Occupy
An apartment in a quiet area, large enough, bright, comfortable. Spaces suited to a serene family life, rationally assigned to their functions, in a simple way without redundancies, a place for everything and everything in its place. Three children, two teenagers and one aged 9. As its inhabitants grow, the house gradually adapts. The spaces are first optimized, then expanded. Under-used places become more and more used, new furnishings arrive, more places for new things, a place for every new thing. At first the house seems like the one from before, only more lived-in, more alive. But then small transformations appear, at first imperceptible, banal disturbances of order due to the daily activity of the house’s new inhabitants. At a first distracted glance it might seem like just a bit of disorder caused by some object out of place. Little by little the small transformations become ever more present, ever more unexpected, ever more invasive. You delude yourself that nothing has changed yet, it is only a matter of time, there is not always the time to put everything back in place.

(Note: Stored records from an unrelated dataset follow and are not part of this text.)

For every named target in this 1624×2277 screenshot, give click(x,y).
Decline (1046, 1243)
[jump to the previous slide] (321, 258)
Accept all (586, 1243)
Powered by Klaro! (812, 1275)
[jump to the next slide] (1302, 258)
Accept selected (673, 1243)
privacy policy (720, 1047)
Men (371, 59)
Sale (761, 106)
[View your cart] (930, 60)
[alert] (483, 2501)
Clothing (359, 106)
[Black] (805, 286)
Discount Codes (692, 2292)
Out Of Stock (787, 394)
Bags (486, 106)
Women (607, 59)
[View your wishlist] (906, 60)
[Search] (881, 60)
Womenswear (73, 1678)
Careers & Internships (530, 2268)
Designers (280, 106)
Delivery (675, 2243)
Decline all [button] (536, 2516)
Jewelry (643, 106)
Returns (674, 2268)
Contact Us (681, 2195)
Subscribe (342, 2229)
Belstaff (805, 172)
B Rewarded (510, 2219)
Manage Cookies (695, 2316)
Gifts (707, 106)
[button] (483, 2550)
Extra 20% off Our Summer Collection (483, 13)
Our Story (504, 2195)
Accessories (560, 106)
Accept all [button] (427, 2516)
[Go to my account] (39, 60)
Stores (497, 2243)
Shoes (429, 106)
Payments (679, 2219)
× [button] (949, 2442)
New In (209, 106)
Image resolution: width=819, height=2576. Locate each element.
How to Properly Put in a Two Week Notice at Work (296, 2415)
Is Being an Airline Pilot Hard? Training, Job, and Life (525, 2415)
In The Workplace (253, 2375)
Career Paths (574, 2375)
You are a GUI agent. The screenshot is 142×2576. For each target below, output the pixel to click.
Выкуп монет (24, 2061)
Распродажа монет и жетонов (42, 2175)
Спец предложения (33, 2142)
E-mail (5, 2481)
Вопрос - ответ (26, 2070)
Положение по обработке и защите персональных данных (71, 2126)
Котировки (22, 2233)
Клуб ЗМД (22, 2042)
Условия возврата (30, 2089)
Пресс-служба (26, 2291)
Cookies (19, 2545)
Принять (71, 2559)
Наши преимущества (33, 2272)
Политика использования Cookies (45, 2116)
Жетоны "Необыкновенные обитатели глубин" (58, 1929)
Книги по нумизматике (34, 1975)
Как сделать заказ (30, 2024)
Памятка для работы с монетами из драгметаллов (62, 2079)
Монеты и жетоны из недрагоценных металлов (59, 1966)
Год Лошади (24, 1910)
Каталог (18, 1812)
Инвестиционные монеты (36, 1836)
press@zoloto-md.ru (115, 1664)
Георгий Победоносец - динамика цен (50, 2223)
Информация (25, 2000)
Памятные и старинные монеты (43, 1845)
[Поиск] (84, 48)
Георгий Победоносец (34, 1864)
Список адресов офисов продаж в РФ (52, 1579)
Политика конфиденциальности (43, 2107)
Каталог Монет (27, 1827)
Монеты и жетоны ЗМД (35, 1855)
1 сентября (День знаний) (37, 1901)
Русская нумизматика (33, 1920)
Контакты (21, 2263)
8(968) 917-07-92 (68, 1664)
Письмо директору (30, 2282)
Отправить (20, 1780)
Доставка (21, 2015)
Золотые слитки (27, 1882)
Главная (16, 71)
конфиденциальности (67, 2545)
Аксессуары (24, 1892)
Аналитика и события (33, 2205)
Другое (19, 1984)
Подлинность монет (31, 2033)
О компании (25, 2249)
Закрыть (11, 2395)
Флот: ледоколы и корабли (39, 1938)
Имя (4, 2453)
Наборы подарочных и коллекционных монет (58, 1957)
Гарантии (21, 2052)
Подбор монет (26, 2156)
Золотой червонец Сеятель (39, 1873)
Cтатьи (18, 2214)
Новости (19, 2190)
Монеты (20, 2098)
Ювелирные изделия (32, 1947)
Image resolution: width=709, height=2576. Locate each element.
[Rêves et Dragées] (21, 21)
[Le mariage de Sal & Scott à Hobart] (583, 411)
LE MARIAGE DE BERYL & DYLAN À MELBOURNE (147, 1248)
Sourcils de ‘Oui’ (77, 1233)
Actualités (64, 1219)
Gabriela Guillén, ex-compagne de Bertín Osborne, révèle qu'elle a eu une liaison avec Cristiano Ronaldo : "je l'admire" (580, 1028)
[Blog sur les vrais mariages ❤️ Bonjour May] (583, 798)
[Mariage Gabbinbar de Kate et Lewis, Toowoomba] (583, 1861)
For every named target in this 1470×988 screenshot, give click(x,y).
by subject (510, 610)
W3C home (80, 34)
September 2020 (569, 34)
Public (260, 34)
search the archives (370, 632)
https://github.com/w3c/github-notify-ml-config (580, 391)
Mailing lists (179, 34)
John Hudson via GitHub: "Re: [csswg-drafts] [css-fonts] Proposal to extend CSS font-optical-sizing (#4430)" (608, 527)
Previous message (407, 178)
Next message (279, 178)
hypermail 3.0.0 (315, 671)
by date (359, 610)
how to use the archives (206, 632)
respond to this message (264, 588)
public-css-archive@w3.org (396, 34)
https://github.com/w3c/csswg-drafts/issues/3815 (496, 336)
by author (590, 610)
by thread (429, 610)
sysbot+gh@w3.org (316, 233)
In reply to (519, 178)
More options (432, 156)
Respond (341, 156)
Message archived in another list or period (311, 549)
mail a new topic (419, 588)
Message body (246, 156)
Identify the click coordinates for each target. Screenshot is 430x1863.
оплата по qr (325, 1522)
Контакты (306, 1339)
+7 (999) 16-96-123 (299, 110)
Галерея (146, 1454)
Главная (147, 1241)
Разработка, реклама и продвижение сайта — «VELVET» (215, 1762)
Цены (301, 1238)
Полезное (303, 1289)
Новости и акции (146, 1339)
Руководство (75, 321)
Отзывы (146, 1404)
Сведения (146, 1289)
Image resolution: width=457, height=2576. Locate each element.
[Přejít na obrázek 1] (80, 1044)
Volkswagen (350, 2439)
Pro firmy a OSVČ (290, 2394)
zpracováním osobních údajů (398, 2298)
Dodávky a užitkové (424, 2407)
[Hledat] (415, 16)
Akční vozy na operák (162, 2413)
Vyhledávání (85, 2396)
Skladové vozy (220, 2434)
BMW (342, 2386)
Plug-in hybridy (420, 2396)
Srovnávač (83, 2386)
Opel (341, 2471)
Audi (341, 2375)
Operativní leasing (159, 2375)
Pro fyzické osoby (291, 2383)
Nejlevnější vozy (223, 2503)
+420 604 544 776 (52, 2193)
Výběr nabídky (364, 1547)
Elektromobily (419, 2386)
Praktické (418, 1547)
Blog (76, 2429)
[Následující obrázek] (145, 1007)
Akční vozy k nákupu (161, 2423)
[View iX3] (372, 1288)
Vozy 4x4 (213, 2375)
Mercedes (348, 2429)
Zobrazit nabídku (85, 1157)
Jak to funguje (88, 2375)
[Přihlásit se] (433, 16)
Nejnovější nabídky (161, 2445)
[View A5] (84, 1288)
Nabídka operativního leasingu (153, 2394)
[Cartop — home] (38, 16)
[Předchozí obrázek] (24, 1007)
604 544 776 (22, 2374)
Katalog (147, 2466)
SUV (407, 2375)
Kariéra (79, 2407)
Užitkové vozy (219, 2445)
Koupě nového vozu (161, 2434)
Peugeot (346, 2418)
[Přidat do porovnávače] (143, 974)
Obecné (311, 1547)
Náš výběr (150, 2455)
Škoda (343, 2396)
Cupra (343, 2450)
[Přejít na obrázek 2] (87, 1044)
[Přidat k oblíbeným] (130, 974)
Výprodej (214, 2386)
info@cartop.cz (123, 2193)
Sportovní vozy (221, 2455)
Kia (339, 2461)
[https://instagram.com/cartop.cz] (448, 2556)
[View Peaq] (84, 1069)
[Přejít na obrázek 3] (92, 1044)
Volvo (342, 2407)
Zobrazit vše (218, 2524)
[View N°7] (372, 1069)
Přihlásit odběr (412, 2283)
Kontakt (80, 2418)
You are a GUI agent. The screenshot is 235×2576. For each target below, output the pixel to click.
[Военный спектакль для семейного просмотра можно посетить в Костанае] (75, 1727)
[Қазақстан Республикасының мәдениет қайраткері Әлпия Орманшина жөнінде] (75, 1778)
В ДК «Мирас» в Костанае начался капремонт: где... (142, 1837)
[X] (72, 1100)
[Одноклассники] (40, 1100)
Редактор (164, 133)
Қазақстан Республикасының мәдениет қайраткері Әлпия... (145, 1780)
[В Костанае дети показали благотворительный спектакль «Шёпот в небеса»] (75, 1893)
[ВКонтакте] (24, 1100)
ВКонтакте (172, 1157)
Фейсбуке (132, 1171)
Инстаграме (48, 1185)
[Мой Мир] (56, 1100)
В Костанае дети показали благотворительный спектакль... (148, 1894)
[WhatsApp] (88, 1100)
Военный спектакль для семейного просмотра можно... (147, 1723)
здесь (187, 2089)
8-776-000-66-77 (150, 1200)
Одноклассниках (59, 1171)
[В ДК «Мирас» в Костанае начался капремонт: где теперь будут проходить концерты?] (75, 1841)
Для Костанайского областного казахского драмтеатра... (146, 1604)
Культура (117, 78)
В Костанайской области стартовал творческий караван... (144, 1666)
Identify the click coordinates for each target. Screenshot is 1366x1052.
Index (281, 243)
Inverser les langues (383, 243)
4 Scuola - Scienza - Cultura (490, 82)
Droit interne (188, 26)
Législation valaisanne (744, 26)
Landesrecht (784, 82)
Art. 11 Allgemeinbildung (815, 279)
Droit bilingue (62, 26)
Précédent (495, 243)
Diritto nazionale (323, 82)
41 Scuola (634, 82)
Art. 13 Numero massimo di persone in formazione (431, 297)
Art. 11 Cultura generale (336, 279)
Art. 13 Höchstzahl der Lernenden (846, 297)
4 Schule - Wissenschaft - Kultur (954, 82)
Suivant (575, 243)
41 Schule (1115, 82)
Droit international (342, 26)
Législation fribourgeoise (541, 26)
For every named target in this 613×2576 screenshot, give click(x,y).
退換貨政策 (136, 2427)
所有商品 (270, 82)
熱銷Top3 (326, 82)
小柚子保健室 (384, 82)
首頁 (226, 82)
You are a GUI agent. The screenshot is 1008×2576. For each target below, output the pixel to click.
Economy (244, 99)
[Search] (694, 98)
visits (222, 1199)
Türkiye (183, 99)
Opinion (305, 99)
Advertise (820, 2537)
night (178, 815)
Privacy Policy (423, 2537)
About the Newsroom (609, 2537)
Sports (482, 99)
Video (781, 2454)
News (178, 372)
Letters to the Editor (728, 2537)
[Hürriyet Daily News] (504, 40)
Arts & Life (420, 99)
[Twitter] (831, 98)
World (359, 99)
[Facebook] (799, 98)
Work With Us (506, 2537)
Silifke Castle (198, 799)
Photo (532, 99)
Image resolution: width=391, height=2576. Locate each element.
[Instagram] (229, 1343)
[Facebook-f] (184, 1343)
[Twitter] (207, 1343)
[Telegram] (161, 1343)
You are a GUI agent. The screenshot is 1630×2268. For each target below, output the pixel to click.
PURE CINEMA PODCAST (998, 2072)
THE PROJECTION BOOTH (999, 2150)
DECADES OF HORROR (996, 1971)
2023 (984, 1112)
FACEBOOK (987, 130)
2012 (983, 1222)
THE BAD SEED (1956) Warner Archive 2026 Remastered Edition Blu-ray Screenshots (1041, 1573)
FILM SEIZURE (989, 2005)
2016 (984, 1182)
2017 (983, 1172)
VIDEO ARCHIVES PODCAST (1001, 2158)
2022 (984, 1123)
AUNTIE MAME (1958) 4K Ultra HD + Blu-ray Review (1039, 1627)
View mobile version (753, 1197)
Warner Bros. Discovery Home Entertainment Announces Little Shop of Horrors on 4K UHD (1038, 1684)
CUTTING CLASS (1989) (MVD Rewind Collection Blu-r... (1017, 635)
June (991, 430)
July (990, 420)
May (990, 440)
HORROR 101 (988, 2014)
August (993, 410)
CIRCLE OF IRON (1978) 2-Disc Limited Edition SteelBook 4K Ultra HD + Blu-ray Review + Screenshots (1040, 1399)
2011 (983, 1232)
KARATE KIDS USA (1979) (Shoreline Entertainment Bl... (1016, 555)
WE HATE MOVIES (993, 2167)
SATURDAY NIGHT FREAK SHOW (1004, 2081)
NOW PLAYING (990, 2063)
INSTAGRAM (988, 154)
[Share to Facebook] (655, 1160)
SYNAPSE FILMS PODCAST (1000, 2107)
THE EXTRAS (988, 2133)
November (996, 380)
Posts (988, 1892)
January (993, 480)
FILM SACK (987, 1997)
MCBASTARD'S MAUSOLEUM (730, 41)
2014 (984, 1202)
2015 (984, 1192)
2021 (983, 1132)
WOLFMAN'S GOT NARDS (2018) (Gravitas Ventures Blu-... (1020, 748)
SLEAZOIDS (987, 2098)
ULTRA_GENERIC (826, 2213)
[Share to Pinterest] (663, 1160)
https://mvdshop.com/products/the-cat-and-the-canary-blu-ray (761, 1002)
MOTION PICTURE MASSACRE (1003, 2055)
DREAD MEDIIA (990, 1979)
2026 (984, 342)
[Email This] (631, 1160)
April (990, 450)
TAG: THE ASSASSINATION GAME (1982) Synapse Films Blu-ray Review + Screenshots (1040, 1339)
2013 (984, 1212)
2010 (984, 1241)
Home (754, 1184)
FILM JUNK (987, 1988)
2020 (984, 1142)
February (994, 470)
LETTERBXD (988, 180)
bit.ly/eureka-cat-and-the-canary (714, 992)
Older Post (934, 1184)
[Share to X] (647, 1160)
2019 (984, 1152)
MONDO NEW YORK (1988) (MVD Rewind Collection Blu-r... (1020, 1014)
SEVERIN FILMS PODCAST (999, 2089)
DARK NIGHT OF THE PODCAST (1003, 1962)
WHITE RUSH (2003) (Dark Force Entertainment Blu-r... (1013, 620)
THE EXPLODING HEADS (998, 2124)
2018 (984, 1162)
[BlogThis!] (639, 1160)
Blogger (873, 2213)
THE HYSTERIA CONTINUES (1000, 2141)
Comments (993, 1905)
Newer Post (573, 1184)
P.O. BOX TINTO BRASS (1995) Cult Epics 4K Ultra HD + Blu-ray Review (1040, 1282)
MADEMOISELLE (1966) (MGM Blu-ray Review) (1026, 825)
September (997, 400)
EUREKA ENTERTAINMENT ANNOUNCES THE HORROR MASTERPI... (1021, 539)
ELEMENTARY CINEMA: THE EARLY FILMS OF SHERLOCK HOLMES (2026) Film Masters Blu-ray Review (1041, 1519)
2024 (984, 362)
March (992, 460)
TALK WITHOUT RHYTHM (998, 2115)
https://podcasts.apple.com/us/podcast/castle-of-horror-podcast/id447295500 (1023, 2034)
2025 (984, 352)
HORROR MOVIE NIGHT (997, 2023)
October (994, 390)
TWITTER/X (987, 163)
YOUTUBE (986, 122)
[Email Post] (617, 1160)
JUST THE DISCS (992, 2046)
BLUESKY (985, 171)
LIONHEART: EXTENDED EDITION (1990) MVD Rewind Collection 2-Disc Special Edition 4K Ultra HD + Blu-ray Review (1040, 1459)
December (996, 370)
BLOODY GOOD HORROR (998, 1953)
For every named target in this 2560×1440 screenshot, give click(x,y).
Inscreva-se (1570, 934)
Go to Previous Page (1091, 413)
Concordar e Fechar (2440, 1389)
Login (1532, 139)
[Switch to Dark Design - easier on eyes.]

But no. An eye external to the daily life of the house perceives them at once. They are small signs, but they are clearly the signals of a genuine alien invasion. An invasion that spares no place and no room, made up of many, very many small elements scattered untidily here and there in every wardrobe, drawer, wall, floor. There is no longer a place for everything, and everything, as if in reaction, seeks a new place. The objects seem endowed with their own aesthetic sense, but a surreal aesthetic, that overturns the function you had planned for the spaces. When you least expect it, and almost always evoked by the arrival of some guest, there appears a toy in the cutlery drawer, a shoe under the sideboard, a sticker among the sofa cushions. The rows of stemmed glasses lined up in the cabinet suddenly become rows of trees lining the road ideally travelled by a toy car. The coarse salt fallen on the pantry becomes a mountain trench to climb and conquer. Beside the living-room windows, toy planes whizz by, cleaving the skies above the sofas now turned into elastic trampolines for circus games. Behind the doors, Indian sentinels may hide, and through the door frames one glimpses the rifle barrels of lurking snipers. The inhabitants of the house do not really take much notice, but an external and impartial eye like that of the camera sees the invasion perfectly well.
The "Occupy" project was selected and exhibited on 5 March 2016 at the Ex-Dogana di San Lorenzo for the "Female in March" evening, organized by Officine Fotografiche and Obbiettivo Donna. It was among the projects selected in 2016 within the "Women photographers exhibition" of LuganoPhotodays 2016.